## Task
Convert the lines below into a JSON list of strings, with one string for each line and no entries for blank lines.
-- begin --
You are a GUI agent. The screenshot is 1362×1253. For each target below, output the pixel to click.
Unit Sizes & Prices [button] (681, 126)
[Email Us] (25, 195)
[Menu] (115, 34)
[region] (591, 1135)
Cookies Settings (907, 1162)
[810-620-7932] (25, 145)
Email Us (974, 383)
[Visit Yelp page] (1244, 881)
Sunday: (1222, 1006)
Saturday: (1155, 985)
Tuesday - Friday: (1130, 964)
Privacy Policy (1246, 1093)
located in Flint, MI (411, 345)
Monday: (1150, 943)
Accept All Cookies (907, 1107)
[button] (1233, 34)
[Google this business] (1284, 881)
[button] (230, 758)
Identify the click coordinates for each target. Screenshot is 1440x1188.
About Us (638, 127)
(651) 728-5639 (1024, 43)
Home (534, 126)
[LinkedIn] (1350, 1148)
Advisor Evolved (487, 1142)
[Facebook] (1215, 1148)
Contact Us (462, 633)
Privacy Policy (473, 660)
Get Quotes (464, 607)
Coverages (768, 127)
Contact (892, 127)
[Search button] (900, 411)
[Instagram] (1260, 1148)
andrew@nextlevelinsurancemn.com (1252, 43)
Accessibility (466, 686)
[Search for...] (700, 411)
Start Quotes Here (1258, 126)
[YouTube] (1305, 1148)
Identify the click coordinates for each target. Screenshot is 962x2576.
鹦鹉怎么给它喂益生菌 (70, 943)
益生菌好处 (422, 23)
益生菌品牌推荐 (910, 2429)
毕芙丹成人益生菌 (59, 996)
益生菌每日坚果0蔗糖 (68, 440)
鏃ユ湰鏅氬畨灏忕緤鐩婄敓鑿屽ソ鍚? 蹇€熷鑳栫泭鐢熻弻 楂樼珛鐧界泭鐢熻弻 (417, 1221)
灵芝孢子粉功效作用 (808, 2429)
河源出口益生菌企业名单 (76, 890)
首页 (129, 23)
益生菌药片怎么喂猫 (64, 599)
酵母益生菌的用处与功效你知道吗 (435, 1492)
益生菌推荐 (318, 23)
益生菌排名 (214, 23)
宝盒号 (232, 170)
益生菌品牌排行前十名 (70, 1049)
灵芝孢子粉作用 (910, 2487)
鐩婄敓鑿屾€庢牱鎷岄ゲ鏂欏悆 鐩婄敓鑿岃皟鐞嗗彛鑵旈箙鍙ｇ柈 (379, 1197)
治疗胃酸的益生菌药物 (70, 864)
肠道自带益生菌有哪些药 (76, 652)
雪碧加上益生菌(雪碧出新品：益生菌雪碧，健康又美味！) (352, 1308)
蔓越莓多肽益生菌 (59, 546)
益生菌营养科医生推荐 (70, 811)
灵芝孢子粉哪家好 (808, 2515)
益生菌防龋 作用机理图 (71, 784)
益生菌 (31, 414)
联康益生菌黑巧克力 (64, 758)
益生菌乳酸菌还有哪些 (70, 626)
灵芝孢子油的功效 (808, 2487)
-- end --
## Correct result
[
  "You are a GUI agent. The screenshot is 1362×1253. For each target below, output the pixel to click.",
  "Unit Sizes & Prices [button] (681, 126)",
  "[Email Us] (25, 195)",
  "[Menu] (115, 34)",
  "[region] (591, 1135)",
  "Cookies Settings (907, 1162)",
  "[810-620-7932] (25, 145)",
  "Email Us (974, 383)",
  "[Visit Yelp page] (1244, 881)",
  "Sunday: (1222, 1006)",
  "Saturday: (1155, 985)",
  "Tuesday - Friday: (1130, 964)",
  "Privacy Policy (1246, 1093)",
  "located in Flint, MI (411, 345)",
  "Monday: (1150, 943)",
  "Accept All Cookies (907, 1107)",
  "[button] (1233, 34)",
  "[Google this business] (1284, 881)",
  "[button] (230, 758)",
  "Identify the click coordinates for each target. Screenshot is 1440x1188.",
  "About Us (638, 127)",
  "(651) 728-5639 (1024, 43)",
  "Home (534, 126)",
  "[LinkedIn] (1350, 1148)",
  "Advisor Evolved (487, 1142)",
  "[Facebook] (1215, 1148)",
  "Contact Us (462, 633)",
  "Privacy Policy (473, 660)",
  "Get Quotes (464, 607)",
  "Coverages (768, 127)",
  "Contact (892, 127)",
  "[Search button] (900, 411)",
  "[Instagram] (1260, 1148)",
  "andrew@nextlevelinsurancemn.com (1252, 43)",
  "Accessibility (466, 686)",
  "[Search for...] (700, 411)",
  "Start Quotes Here (1258, 126)",
  "[YouTube] (1305, 1148)",
  "Identify the click coordinates for each target. Screenshot is 962x2576.",
  "鹦鹉怎么给它喂益生菌 (70, 943)",
  "益生菌好处 (422, 23)",
  "益生菌品牌推荐 (910, 2429)",
  "毕芙丹成人益生菌 (59, 996)",
  "益生菌每日坚果0蔗糖 (68, 440)",
  "鏃ユ湰鏅氬畨灏忕緤鐩婄敓鑿屽ソ鍚? 蹇€熷鑳栫泭鐢熻弻 楂樼珛鐧界泭鐢熻弻 (417, 1221)",
  "灵芝孢子粉功效作用 (808, 2429)",
  "河源出口益生菌企业名单 (76, 890)",
  "首页 (129, 23)",
  "益生菌药片怎么喂猫 (64, 599)",
  "酵母益生菌的用处与功效你知道吗 (435, 1492)",
  "益生菌推荐 (318, 23)",
  "益生菌排名 (214, 23)",
  "宝盒号 (232, 170)",
  "益生菌品牌排行前十名 (70, 1049)",
  "灵芝孢子粉作用 (910, 2487)",
  "鐩婄敓鑿屾€庢牱鎷岄ゲ鏂欏悆 鐩婄敓鑿岃皟鐞嗗彛鑵旈箙鍙ｇ柈 (379, 1197)",
  "治疗胃酸的益生菌药物 (70, 864)",
  "肠道自带益生菌有哪些药 (76, 652)",
  "雪碧加上益生菌(雪碧出新品：益生菌雪碧，健康又美味！) (352, 1308)",
  "蔓越莓多肽益生菌 (59, 546)",
  "益生菌营养科医生推荐 (70, 811)",
  "灵芝孢子粉哪家好 (808, 2515)",
  "益生菌防龋 作用机理图 (71, 784)",
  "益生菌 (31, 414)",
  "联康益生菌黑巧克力 (64, 758)",
  "益生菌乳酸菌还有哪些 (70, 626)",
  "灵芝孢子油的功效 (808, 2487)"
]